The results of the study, which was conducted in California’s almond orchards in Yolo, Colusa and Stanislaus counties, could prove invaluable in increasing the pollination effectiveness of honey bees, as demand for their pollination service grows.

 

“These findings highlight the importance of conserving pollinators and the natural habitats they rely on,” says Brittain, a visiting researcher at the University of California, Davis. “Not only can they play an important direct role in crop pollination, but we also show that they can improve the pollination service of honey bees in almonds.”

 

California’s almond acreage now totals 800,000s, and each acre requires two bee hives for pollination.
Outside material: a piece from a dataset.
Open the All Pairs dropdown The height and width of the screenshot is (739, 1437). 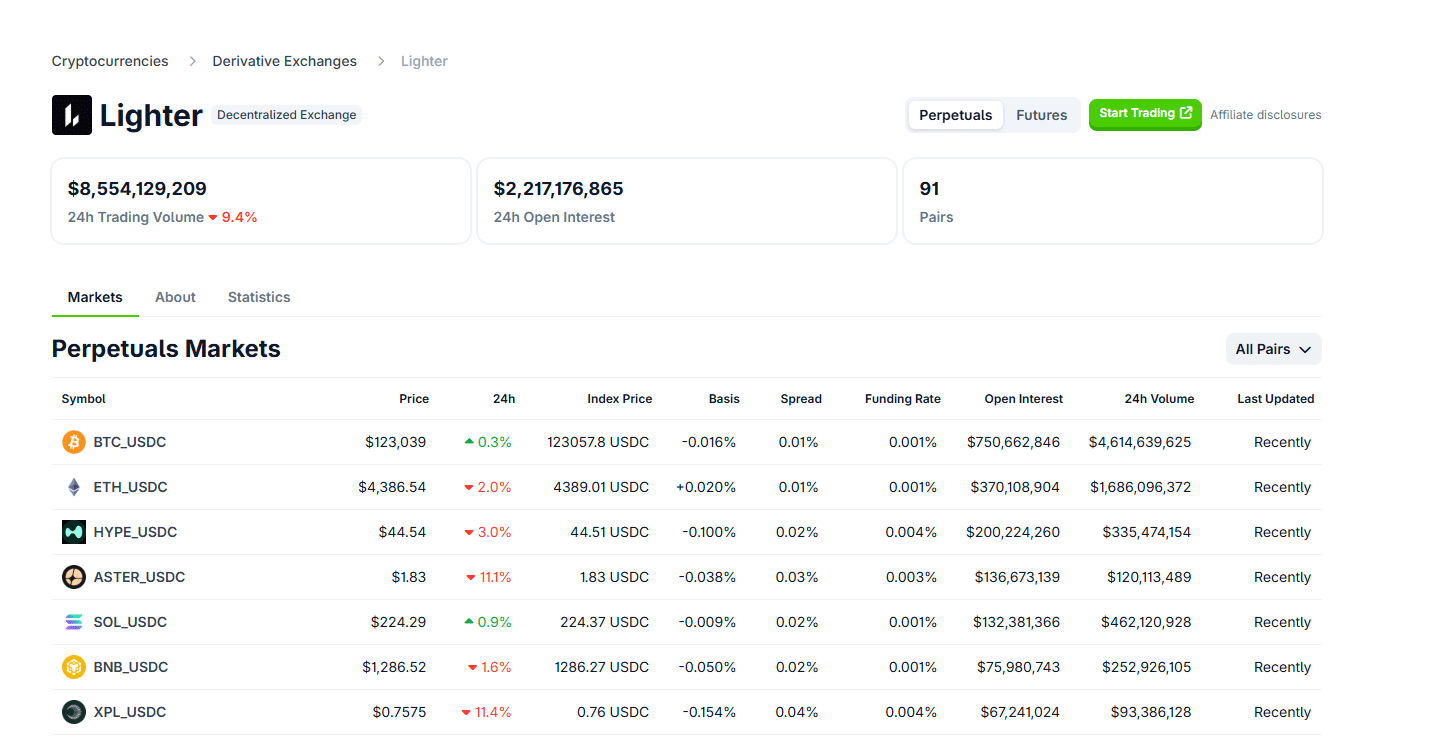(1273, 349)
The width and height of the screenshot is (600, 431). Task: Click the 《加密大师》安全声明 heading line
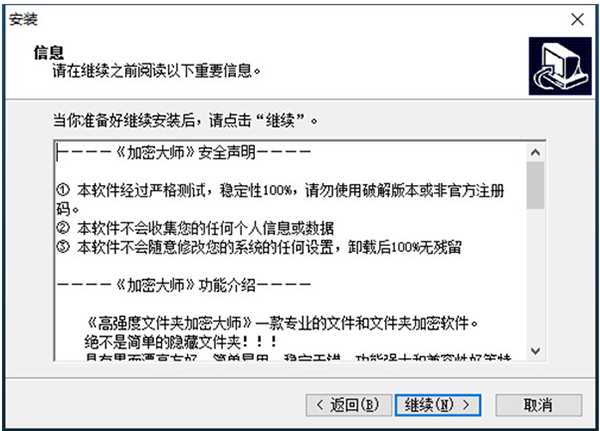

Honey bee-health problems have sparked new concern over pollination services.

 

“In orchards with non-Apis (non-honey bees), the foraging behavior of honey bees changed and the pollination effectiveness of a single honey bee visit was greater than in orchards where non-Apis bees were absent,” the researchers wrote in their abstract.

 

Brittain says that the field experiments “show that a diversity of pollinators can improve pollination service, through species interactions that alter the behavior and effectiveness of a dominant pollinator species.”

 

“This is one of our first demonstrations on how to increase the efficiency of honey bee pollination through diversification of pollinators,” says study co-author Neal Williams, assistant professor of entomology at UC Davis.  “With increasing demands for pollination-dependent crops globally, and continued challenges that limit the supply of honey bees, such strategies to increase pollination efficiency offer exciting potential for more sustainable pollination in the future.”

 

The declining population of honey bees, particularly due to colony collapse disorder (CCD) is troubling. Bee scientists attribute the mysterious malady to multiple factors, including pests, parasites, diseases, malnutrition, and stress.

 

“Almond is a 3 billion dollar industry in California,” says Claire Kremen, a conservation biologist and professor at UC Davis, who initiated the project with Alexandra-Maria Klein, a professor at Leuphana University of Lüneburg, Germany. “Our study shows that native bees, through their interactions with honey bees, increase the pollination efficiency of honey bees—the principal bee managed for almond pollination—and thus the amount of fruit set.”

 

“Now we know about bee behavior—that they move more between orchard rows when non-Apis bees are around—we need to study the reason why they move,” Brittain noted. “One route we will be exploring is the chemical footprints that the bees are leaving on the flowers.”